Quelques années plus tard (1960), le monde politique repose la question : https://www.lemonde.fr/archives/article/1960/11/09/deux-journees-d-etudes-sur-la-television-et-l-enfant_2094393_1819218.html On retrouve dans ce compte rendu des deux journées sur la télévision et l’enfant des propos qui seraient aisément repris par les signataires de cette récente tribune. Ainsi on peut lire : « incontestablement la télévision constitue un danger réel pour l’enfant, plus en définitive sur le plan psychologique et moral que sur le plan physiologique. ». En 1988 la thématique s’élargit aux écrans (article non signé) : https://www.lemonde.fr/archives/article/1988/12/30/television-enfants-ecrans-violences_4125708_1819218.html On y lit : « Le danger pour l’enfant réside dans le fait qu’il n’existe aucune distance de son regard à l’écran, comme du proche de l’écran au lointain de l’écran, d’où la violence d’impact de l’image. » Sans évoquer explicitement les nouveaux écrans, qui émergent seulement à cette époque, L’auteur soulève plus globalement la question du rapport au « réel de l’écran » et son impact sur le « réel de le vie ».

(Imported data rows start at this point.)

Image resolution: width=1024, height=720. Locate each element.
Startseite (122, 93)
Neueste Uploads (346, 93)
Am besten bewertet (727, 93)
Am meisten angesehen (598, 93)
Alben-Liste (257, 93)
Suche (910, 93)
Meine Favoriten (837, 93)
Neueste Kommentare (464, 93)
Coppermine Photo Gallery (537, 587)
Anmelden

En 1989, la polémique rebondit dans cet article qui s’appuie sur les propos d’un universitaire : »La télévision, opium des enfants? » https://www.lemonde.fr/archives/article/1989/04/02/la-television-opium-des-enfants_4106161_1819218.html. Le titre, évocateur d’un autre texte sur « la religion comme opium du peuple » (à partir de Karl Marx), vise à créer un espace de débat renouvelé, comme celui proposé pour la religion. Télévision, famille, école se trouvent mis en confrontation, les ordinateurs n’ont pas encore droit de cité dans ces interrogations (pourtant le plan IPT était en place depuis déjà quatre années)…. Ici le débat permet de poser les bornes du terrain entre les téléphobes et les téléphiles… Ces propos viennent camper de plus en plus précisément les questions récurrentes autour d’une problématique éducative très actuelle comme le montre le texte qui initie ce billet.

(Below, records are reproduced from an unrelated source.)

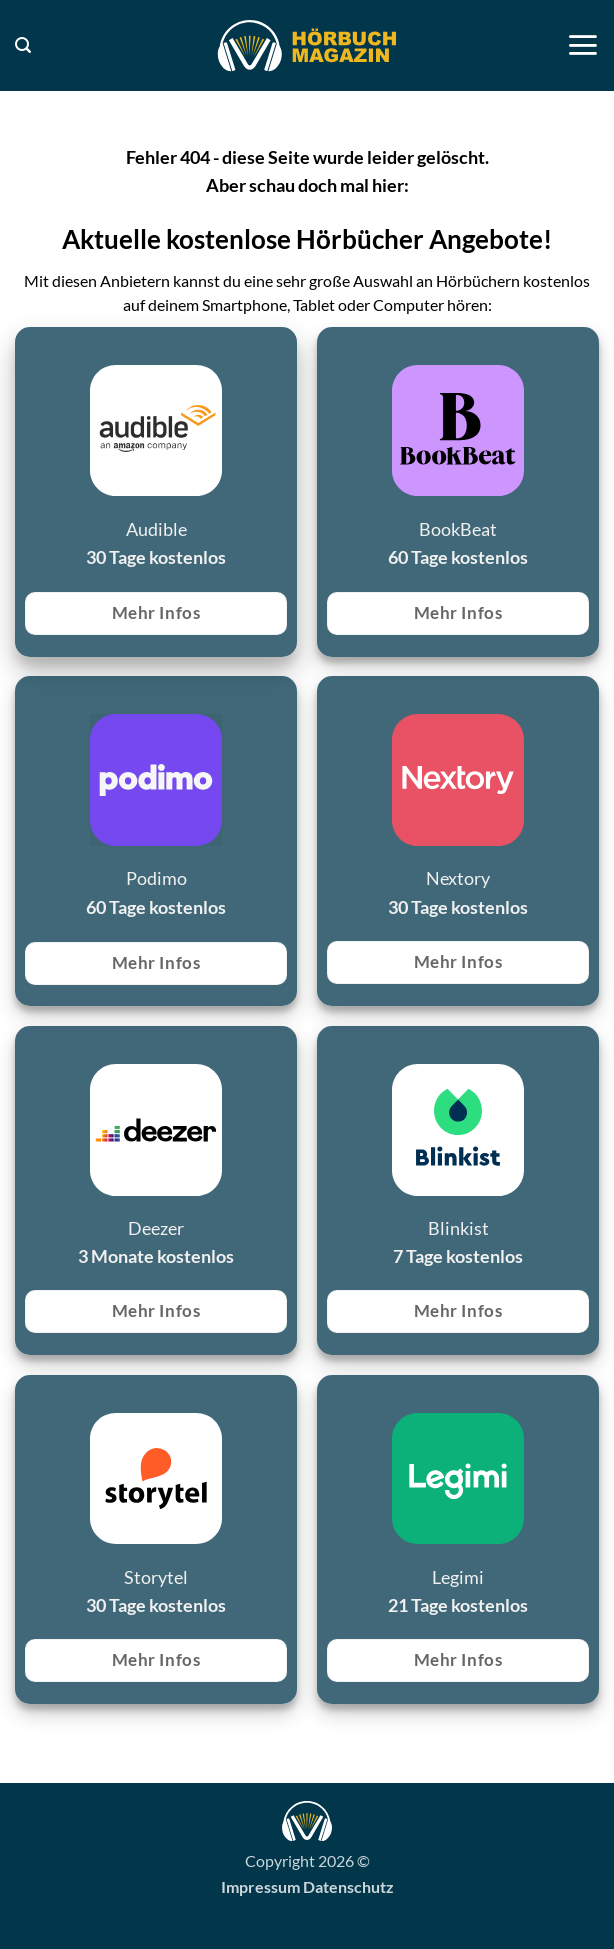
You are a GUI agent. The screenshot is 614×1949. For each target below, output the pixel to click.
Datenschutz (348, 1886)
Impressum (260, 1886)
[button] (23, 45)
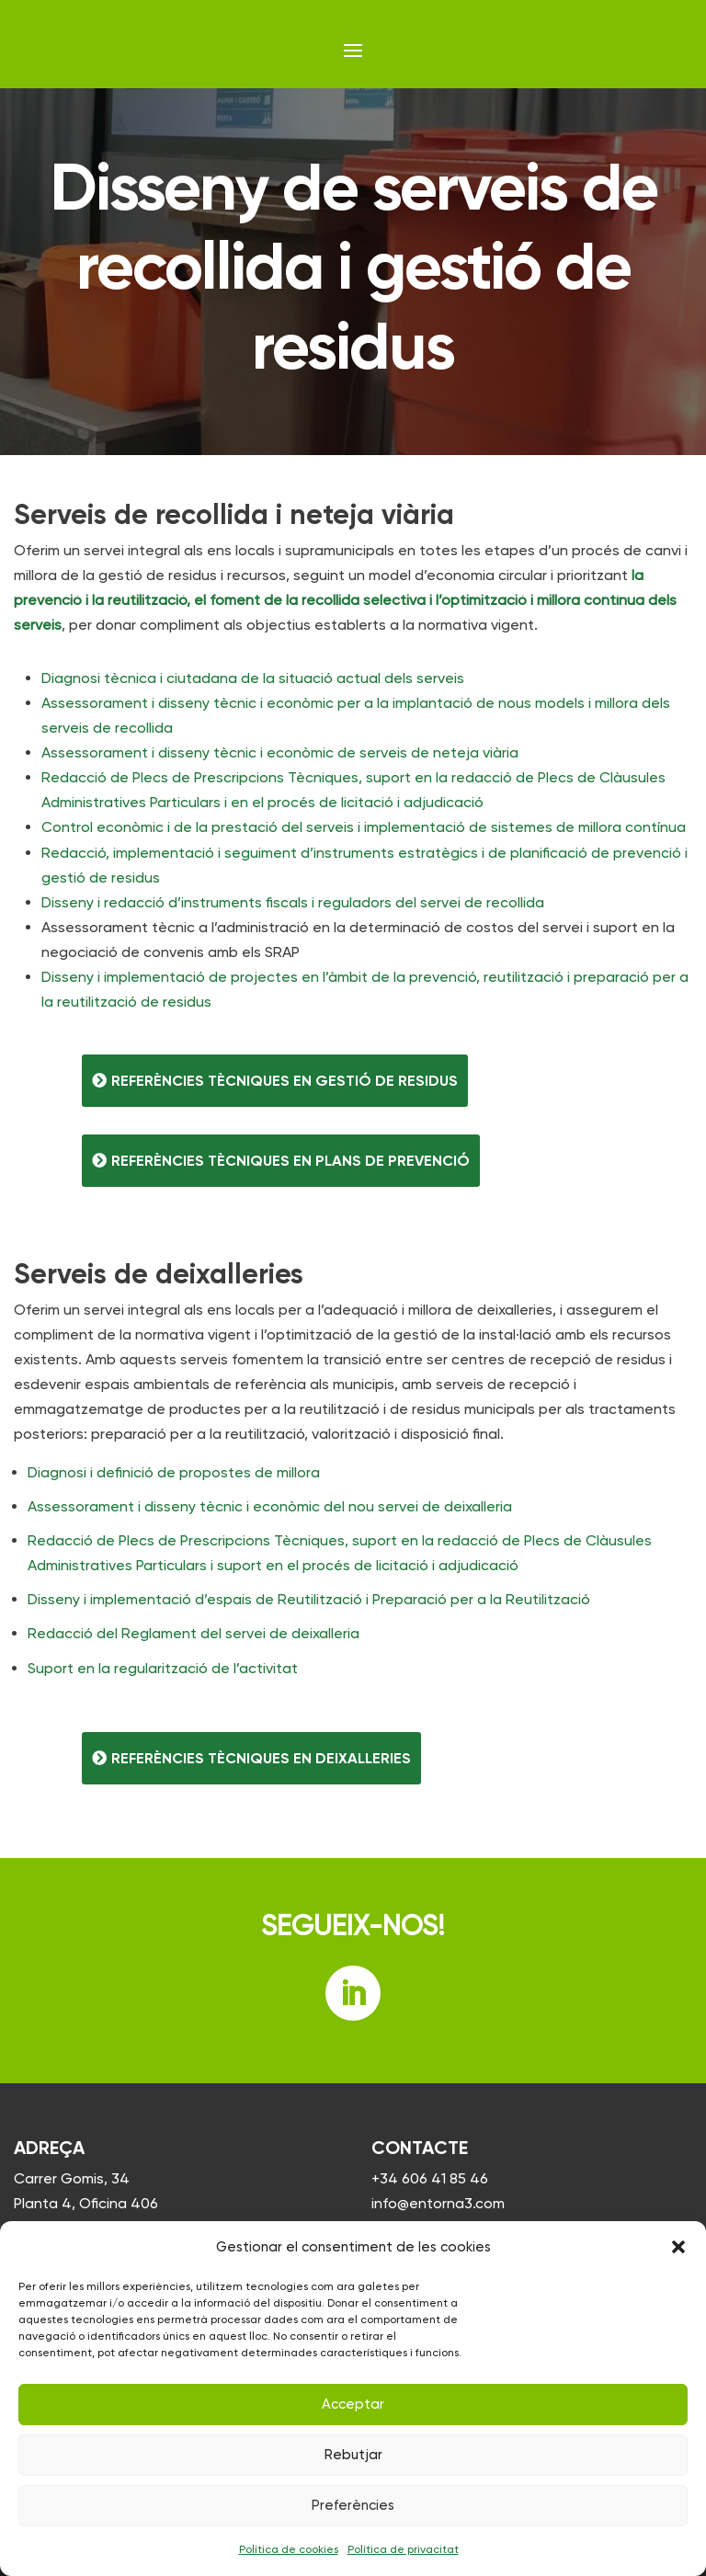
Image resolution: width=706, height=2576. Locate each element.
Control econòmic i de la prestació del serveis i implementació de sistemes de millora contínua (363, 827)
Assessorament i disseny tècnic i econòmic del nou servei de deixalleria (270, 1506)
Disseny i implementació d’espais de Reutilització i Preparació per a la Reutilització (309, 1599)
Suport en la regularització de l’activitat (163, 1668)
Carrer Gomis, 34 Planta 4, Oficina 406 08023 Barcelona (86, 2203)
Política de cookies (288, 2549)
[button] (678, 2247)
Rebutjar (353, 2454)
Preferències (353, 2505)
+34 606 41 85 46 (429, 2178)
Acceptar (353, 2404)
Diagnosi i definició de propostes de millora (174, 1472)
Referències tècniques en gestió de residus (284, 1080)
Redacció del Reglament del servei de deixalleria (193, 1633)
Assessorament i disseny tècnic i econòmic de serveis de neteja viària (279, 752)
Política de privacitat (403, 2549)
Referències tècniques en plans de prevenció (290, 1160)
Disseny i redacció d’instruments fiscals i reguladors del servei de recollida (292, 902)
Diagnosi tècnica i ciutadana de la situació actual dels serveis (252, 678)
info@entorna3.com (438, 2203)
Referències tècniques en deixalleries (261, 1758)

De manière récurrente depuis 1960 jusqu’à aujourd’hui, écrans et enfance/jeunesse sont un couple maudit. La multiplication des écrits à ce sujet en est l’illustration. L’académie des sciences avait situé le problème dans deux avis, le premier en 2013, le second en avril 2019. Toutefois des voix divergentes se font entendre, mais avec des approches assez diverses : de ceux qui pensent la technologie triomphante à ceux qui analysant les comportements des jeunes tendent à relativiser les profils spectaculaires observés par certains professionnels en regard de la grande majorité de la population. La crise sanitaire a bien sûr aussi son effet sur ces raisonnements, puisque ce sont « les écrans » connectés qui ont, en partie, sauvé une grande partie de la population dans ses activités quotidiennes.

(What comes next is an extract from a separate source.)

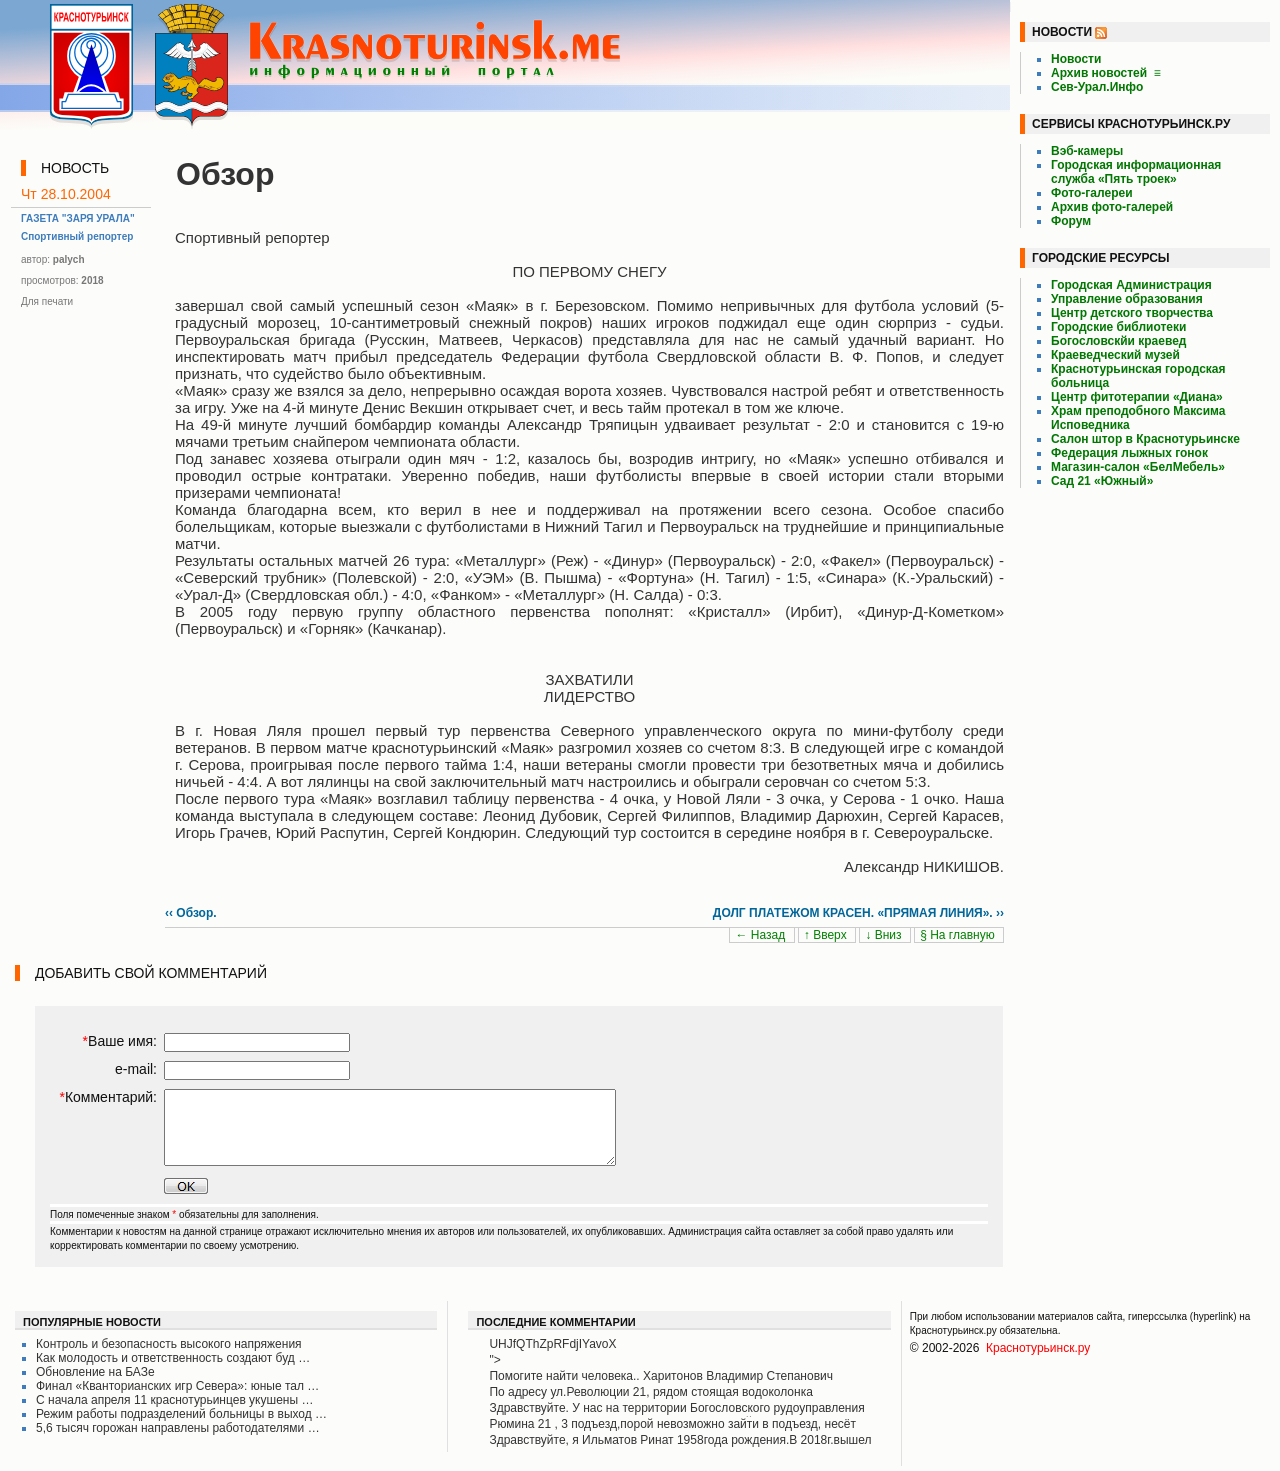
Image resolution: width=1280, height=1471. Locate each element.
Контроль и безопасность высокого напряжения (169, 1344)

Là où ces propos trouvent leurs limites, c’est que, hormis de manière ponctuelle, on déplore pour les enfants des dangers que nous adultes avons fabriqué pour eux et dont nous avons souvent les mêmes symptômes. Arrêtons de nous apitoyer sur l’avenir incertain de nos enfants alors que le présent de vie des adultes face aux écrans pose réellement problème (prenez les transports en commun, vous comprendrez…). Dans l’accompagnement que nous faisons de plusieurs milieux éducatifs, nous recommandons d’analyser les comportements des adultes en priorité avant d’aborder la question des jeunes. En effet nous avons trop souvent observé tout au long des années passées cette sorte de mise à distance de la jeunesse par des adultes qui ne sont pas suffisamment conscients de ce que leurs attitudes leur enseignent. Les éducateurs n’apprécient pas toujours cette analyse car elle les renvoie à une hypothétique faiblesse qui serait alors génératrice de dysfonctionnements chez les jeunes.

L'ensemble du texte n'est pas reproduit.